As shown in FIG. 2, the method for processing the audio is executed by an electronic
device and includes the following steps.
[0046] In 201, an accompaniment audio signal and a vocal signal of a current to-be-processed
musical composition are acquired.
[0047] In 202, a target reverberation intensity parameter value of the acquired accompaniment
audio signal is determined, wherein the target reverberation intensity parameter value
is configured to indicate at least one of a rhythm speed, an accompaniment type, and
a performance score of a singer of the current to-be-processed musical composition.
[0048] In 203, the acquired vocal signal is reverberated based on the target reverberation
intensity parameter value.
[0049] In the method according to the embodiments of the present disclosure, after the accompaniment
audio signal and the vocal signal of the current to-be-processed musical composition
are acquired, in the embodiment of the present disclosure, the target reverberation
intensity parameter value of the acquired accompaniment audio signal is determined,
wherein the target reverberation intensity parameter value is configured to indicate
at least one of the rhythm speed, the accompaniment type, and the performance score
of the singer of the current to-be-processed musical composition; and afterward, the
acquired vocal signal is reverberated based on the target reverberation intensity
parameter value. Based on the above description, it can be seen that in the embodiment
of the present disclosure, a plurality of factors such as the accompaniment type,
the rhythm speed, and the performance score of the singer are comprehensively considered,
and based on this the reverberation intensity parameter value of the current to-be-processed
musical composition is generated adaptively to achieve the adaptive Karaoke sound
effect, such that sounds output by the electronic device are richer and more beautiful.
[0050] In some embodiments, determining the target reverberation intensity parameter value
of the acquired accompaniment audio signal includes:
determining a first reverberation intensity parameter value of the acquired accompaniment
audio signal, wherein the first reverberation intensity parameter value is configured
to indicate the accompaniment type of the current to-be-processed musical composition;
determining a second reverberation intensity parameter value of the acquired accompaniment
audio signal, wherein the second reverberation intensity parameter value is configured
to indicate the rhythm speed of the current to-be-processed musical composition;
determining a third reverberation intensity parameter value of the acquired accompaniment
audio signal, wherein the third reverberation intensity parameter value is configured
to indicate the performance score of the singer of the current to-be-processed musical
composition; and
determining the target reverberation intensity parameter value based on the first
reverberation intensity parameter value, the second reverberation intensity parameter
value, and the third reverberation intensity parameter value.

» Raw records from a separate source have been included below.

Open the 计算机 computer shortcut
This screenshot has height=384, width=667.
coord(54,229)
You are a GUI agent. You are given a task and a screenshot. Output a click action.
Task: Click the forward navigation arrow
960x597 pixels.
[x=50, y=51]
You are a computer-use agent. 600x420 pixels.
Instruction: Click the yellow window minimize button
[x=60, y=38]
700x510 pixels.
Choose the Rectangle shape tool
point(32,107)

[0051] In some embodiments, determining the first reverberation intensity parameter value
of the acquired accompaniment audio signal includes:
acquiring a sequence of accompaniment audio frames by transforming the acquired accompaniment
audio signal from a time domain to a time-frequency domain;
acquiring amplitude information of each of the accompaniment audio frames is acquired;
determining a frequency domain richness coefficient of each of the accompaniment audio
frames based on the amplitude information of each of the accompaniment audio frames,
wherein the frequency domain richness coefficient is configured to indicate frequency
domain richness of the amplitude information of each of the accompaniment audio frames,
the frequency domain richness reflecting the accompaniment type of the current to-be-processed
musical composition; and
determining the first reverberation intensity parameter value based on the frequency
domain richness coefficient of each of the accompaniment audio frames.

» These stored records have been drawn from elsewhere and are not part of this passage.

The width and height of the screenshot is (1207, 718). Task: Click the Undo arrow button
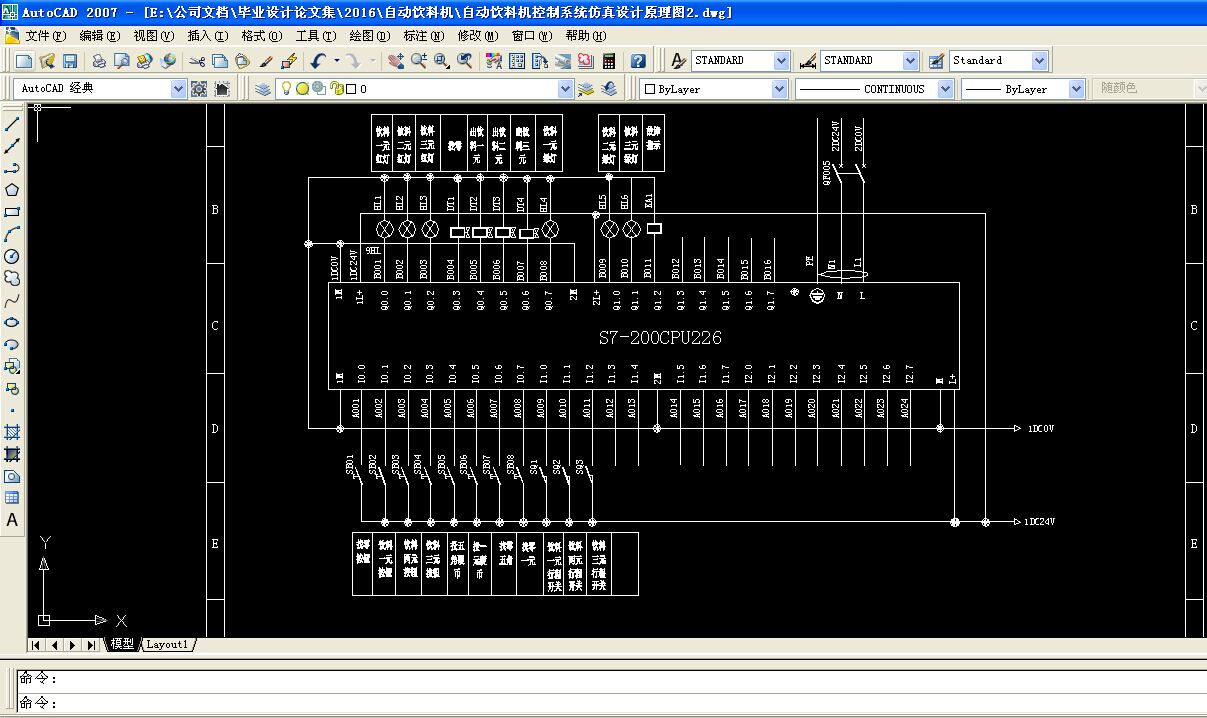(x=318, y=61)
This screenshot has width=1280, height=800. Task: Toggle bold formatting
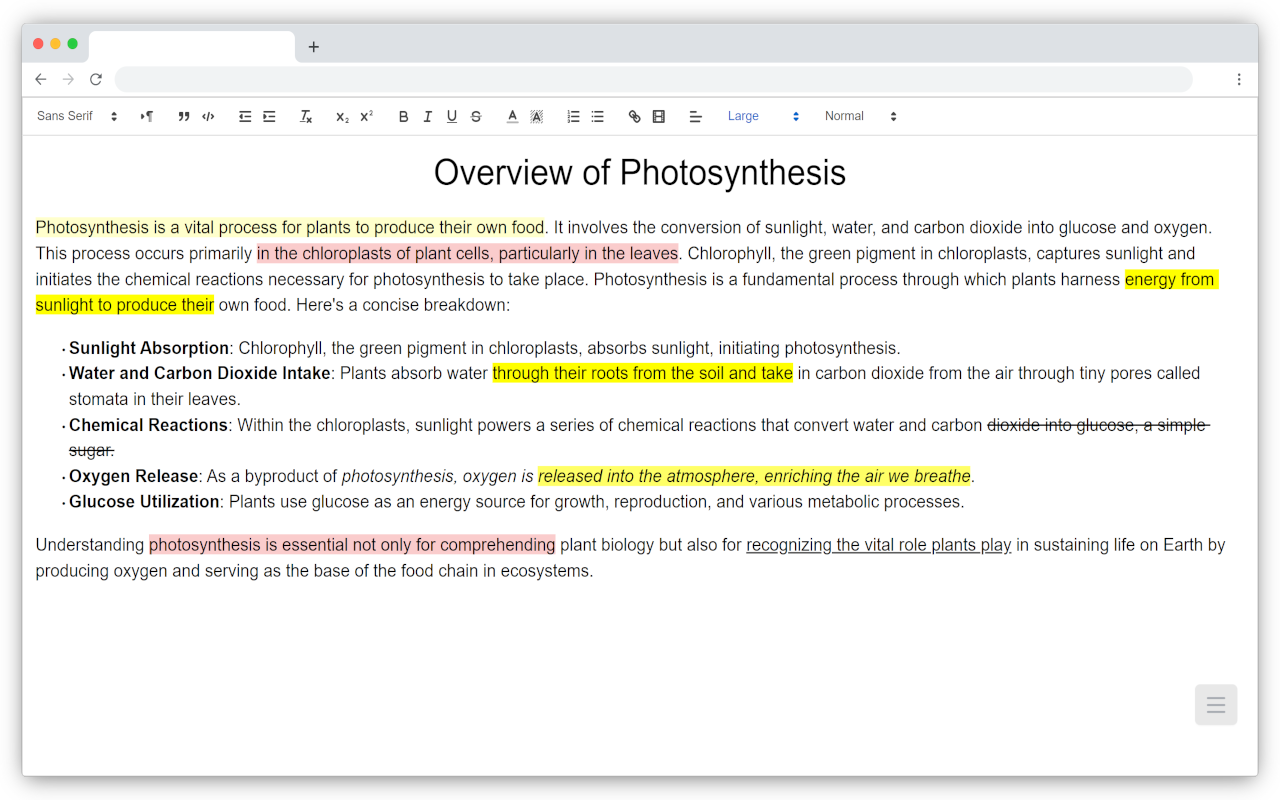[403, 116]
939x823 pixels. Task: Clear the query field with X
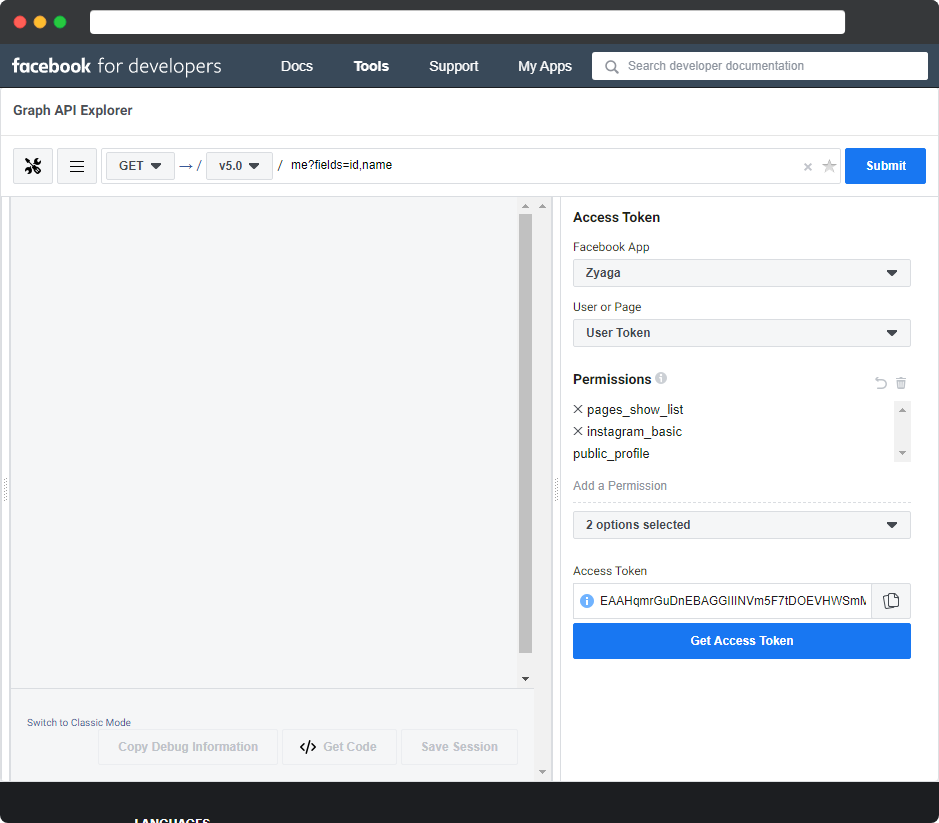pos(808,167)

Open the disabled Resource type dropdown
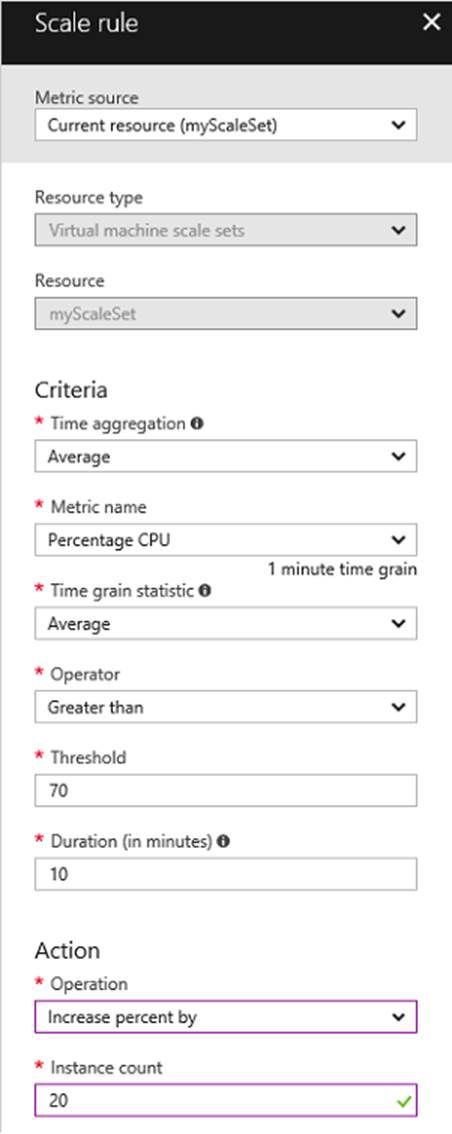tap(226, 230)
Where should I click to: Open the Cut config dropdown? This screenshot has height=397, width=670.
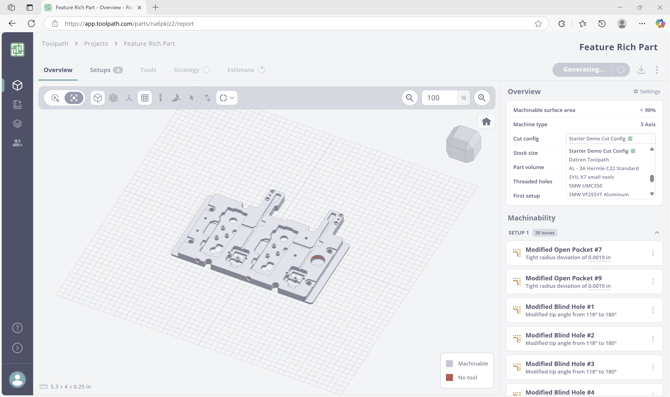tap(610, 138)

[0052] In some embodiments, determining the first reverberation intensity parameter value
based on the frequency domain richness coefficient of each of the accompaniment audio
frames includes:
determining a global frequency domain richness coefficient of the current to-be-processed
musical composition based on the frequency domain richness coefficient of each of
the accompaniment audio frames; and
acquiring a first ratio of the global frequency domain richness coefficient to a maximum
frequency domain richness coefficient, and determining a minimum of the first ratio
and a target value as the first reverberation intensity parameter value.
[0053] In some embodiments, determining the first reverberation intensity parameter value
based on the frequency domain richness coefficient of each of the accompaniment audio
frames includes:
generating a waveform for indicating the frequency domain richness based on the frequency
domain richness coefficient of each of the accompaniment audio frames;
smoothing the generated waveform, and determining frequency domain richness coefficients
of different parts of the current to-be-processed musical composition based on the
smoothed waveform;
acquiring a second ratio of the frequency domain richness coefficient of each of the
different parts to a maximum frequency domain richness coefficient; and
determining, for each acquired second ratio, a minimum of the second ratio and a target
value as the first reverberation intensity parameter value.

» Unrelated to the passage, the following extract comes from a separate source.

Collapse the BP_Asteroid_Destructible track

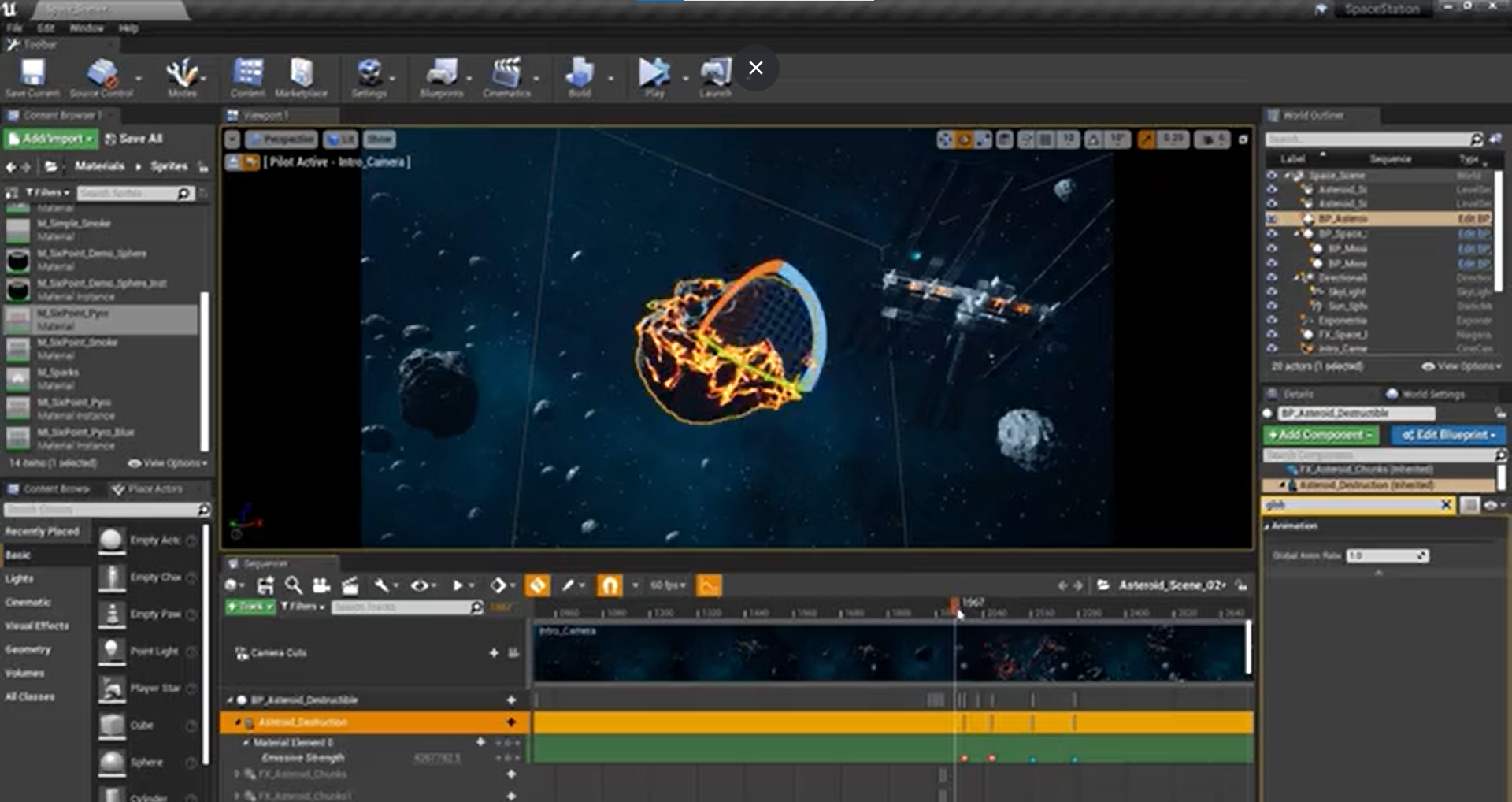coord(231,700)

[0054] In some embodiments, determining the second reverberation intensity parameter value
of the acquired accompaniment audio signal includes:
acquiring a number of beats of the acquired accompaniment audio signal within a predetermined
duration;
determining a third ratio of the acquired number of beats to a maximum number of beats;
and
determining a minimum of the third ratio and a target value as the second reverberation
intensity parameter value.
[0055] In some embodiments, determining the third reverberation intensity parameter value
of the acquired accompaniment audio signal includes:
acquiring an audio performance score of the singer of the current to-be-processed
musical composition, and determining the third reverberation intensity parameter value
based on the audio performance score.
[0056] In some embodiments, determining the target reverberation intensity parameter value
based on the first reverberation intensity parameter value, the second reverberation
intensity parameter value, and the third reverberation intensity parameter value includes:
acquiring a basic reverberation intensity parameter value, a first weight value, a
second weight value, and a third weight value;
determining a first sum value of the first weight value and the first reverberation
intensity parameter value;
determining a second sum value of the second weight value and the second reverberation
intensity parameter value;
determining a third sum value of the third weight value and the third reverberation
intensity parameter value; and
acquiring a fourth sum value of the basic reverberation intensity parameter value,
the first sum value, the second sum value, and the third sum value, and determining
a minimum of the fourth ratio and a target value as the target reverberation intensity
parameter value.
[0057] In some embodiments, reverberating the acquired vocal signal based on the target
reverberation intensity parameter value includes:
adjusting a total reverberation gain of the acquired vocal signal based on the target
reverberation intensity parameter value; or
adjusting at least one reverberation algorithm parameter of the acquired vocal signal
based on the target reverberation intensity parameter value.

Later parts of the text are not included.